- [What to work on]
1: In the post about spiraling into comparisonitis, what activities does the writer list doing while wandering around New Haven?
2: How would you put the sentence "I tried to stay in New Haven, but I was so tired." from the post about comparisonitis into Spanish?

- [Extract provided]
>>>>

Spiraling into comparisonitis and onto dark memory lane.

I worked yesterday. 

Early in the morning, on little sleep.

The morning prior to work involved a shower mishap that brought me back to falling flat on a wet floor the first day of the ill-fated semester of Spring 2013, and an odd interchange with the unusually grumpy man life, which brought back all sorts of memories filled with anger and verbal assaults, and I had to remind myself that no, I am not living that life anymore. I am not that girlfriend anymore.

Then I worked a crazy shift and had 5 hours until a Kirtan yoga/meditation group I had been relishing the attendance of since its existence first entered my awareness a week prior. 

So, I wandered around New Haven in a barely conscious haze, spending money on brioche I couldn’t afford, attempting to read books I couldn’t concentrate on, staring at young, vibrant Yalies whose life was so close to my former life, the one that ended with the fourth hospitalization in 2009, and whose lives now seemed so immeasurably far away.  I hated them with their promise and hope and respect and lives filled with jobs that aren’t minimum wage and homes that aren’t crumbling on their foundations. 

I wondered if any of them had ever been called an overindulged lunatic by their grandmother.  If any of them knew what it was like to be woken up at 5 AM by a schizophrenic performing an exorcism on a night nurse.  If any of them were ever cornered by their boyfriend, were ever trapped against a wall by an acrid nimbus of cheap alcohol, were ever described as the “worst fucking thing that has ever happened.”  If any of them woke up day after wretched day to their minds telling them that death would be preferable to their hellish life and the utter failure they have become.  If any of them knew pain. 

I tried to stay in New Haven, but I was so tired.  I felt fragile.  I craved nothing but sweets, and masochistic sex and my body kept unconsciously gravitating toward the mental illness section of the Yale bookstore and I knew that I needed to go home and get to sleep. 

So, I did.

<<<<

- [Source material]
>>>>

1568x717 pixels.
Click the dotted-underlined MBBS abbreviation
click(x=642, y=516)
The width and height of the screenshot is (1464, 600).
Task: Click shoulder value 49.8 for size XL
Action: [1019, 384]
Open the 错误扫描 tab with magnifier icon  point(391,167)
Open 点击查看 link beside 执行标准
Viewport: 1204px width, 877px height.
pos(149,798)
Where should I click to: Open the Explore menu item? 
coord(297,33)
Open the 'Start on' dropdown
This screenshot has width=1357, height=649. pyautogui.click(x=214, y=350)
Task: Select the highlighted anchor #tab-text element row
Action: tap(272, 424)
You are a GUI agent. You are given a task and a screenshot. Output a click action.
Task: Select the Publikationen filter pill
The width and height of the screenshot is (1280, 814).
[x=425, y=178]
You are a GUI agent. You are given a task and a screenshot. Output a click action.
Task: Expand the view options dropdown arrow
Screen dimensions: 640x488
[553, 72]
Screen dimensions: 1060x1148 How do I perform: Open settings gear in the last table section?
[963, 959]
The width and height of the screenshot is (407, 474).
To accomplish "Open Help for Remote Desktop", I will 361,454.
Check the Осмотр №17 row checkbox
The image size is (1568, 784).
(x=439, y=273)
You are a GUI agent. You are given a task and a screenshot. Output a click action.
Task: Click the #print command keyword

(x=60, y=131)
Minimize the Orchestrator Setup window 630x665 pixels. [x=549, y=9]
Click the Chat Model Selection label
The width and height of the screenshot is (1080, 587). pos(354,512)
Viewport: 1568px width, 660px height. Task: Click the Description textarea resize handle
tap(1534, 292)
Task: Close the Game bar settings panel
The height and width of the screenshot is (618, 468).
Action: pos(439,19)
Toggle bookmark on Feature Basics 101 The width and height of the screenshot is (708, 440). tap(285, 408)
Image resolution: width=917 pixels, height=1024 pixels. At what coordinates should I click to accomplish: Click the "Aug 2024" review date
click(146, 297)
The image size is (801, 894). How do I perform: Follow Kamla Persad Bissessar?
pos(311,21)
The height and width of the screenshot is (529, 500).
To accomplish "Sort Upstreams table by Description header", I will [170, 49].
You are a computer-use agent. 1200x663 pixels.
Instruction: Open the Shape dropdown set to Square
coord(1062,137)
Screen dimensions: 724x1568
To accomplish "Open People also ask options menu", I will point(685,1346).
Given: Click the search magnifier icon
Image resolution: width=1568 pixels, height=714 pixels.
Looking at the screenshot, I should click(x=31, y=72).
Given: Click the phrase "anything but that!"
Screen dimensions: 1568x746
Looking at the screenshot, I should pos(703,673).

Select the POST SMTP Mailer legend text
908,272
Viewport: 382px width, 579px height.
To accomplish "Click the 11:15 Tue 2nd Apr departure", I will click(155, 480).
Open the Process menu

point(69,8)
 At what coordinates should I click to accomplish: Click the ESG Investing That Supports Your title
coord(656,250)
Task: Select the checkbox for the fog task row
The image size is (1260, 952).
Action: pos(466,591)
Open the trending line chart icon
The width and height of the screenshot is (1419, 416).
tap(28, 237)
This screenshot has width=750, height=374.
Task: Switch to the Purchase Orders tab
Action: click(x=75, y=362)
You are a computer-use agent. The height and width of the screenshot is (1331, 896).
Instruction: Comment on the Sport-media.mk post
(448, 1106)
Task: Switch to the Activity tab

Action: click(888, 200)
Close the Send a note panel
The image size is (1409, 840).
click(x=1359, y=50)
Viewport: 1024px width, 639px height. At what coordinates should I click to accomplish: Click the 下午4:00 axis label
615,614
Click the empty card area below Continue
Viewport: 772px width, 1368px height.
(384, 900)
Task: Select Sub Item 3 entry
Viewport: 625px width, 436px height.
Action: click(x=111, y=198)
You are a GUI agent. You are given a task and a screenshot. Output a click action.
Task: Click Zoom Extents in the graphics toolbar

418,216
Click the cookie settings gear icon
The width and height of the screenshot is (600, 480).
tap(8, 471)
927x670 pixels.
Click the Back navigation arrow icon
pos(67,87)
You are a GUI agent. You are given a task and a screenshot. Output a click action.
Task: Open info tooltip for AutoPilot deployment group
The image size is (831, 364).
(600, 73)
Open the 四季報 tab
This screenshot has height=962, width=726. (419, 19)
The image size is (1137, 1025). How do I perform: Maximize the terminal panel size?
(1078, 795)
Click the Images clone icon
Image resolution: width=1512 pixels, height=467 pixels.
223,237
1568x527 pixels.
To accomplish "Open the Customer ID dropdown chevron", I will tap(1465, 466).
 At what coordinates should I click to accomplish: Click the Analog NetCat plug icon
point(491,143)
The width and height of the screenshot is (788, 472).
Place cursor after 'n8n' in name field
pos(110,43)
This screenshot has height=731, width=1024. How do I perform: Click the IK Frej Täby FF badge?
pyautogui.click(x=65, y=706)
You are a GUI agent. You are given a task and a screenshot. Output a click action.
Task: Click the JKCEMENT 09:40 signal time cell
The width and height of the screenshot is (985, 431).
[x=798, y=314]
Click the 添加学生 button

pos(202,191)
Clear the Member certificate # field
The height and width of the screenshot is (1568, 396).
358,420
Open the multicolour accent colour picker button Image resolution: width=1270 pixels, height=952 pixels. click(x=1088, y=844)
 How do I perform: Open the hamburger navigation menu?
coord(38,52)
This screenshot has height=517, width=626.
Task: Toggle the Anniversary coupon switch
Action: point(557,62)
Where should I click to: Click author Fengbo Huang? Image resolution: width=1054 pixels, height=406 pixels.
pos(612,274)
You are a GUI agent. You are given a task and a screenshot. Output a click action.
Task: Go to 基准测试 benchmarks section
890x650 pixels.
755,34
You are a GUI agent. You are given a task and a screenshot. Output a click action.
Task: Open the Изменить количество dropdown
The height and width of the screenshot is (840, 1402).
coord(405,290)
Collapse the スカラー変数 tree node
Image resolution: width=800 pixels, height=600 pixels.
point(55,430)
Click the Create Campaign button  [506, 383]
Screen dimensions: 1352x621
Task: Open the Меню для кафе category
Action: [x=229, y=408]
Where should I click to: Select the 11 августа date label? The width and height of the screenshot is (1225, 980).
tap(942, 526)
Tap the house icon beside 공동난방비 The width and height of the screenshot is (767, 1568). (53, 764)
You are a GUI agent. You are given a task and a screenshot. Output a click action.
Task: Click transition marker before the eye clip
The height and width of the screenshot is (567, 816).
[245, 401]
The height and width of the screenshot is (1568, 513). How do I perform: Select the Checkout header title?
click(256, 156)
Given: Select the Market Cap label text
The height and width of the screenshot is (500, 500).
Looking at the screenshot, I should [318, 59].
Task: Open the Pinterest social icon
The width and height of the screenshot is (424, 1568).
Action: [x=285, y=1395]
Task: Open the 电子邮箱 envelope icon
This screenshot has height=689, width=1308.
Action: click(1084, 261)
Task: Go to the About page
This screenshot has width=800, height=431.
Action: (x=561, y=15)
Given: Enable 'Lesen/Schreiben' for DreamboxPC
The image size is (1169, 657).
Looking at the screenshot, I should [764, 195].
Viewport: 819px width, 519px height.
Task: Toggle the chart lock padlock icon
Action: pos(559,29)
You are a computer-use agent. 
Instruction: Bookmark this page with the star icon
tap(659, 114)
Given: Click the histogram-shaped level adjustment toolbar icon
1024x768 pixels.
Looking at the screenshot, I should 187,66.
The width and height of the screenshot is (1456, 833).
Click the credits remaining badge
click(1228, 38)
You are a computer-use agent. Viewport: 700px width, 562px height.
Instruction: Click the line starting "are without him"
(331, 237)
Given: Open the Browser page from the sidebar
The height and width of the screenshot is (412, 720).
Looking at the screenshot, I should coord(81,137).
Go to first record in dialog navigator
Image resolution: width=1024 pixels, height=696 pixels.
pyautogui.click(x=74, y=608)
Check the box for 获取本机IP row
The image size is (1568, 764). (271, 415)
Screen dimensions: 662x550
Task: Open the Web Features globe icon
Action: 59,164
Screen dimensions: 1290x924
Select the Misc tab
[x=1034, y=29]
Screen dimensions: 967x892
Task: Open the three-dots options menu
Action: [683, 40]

<<<<

- [Results]
1:
- Spending money on brioche they couldn't afford
- Attempting to read books they couldn't concentrate on
- Staring at young, vibrant Yalies

2: Intenté quedarme en New Haven, pero estaba tan cansada.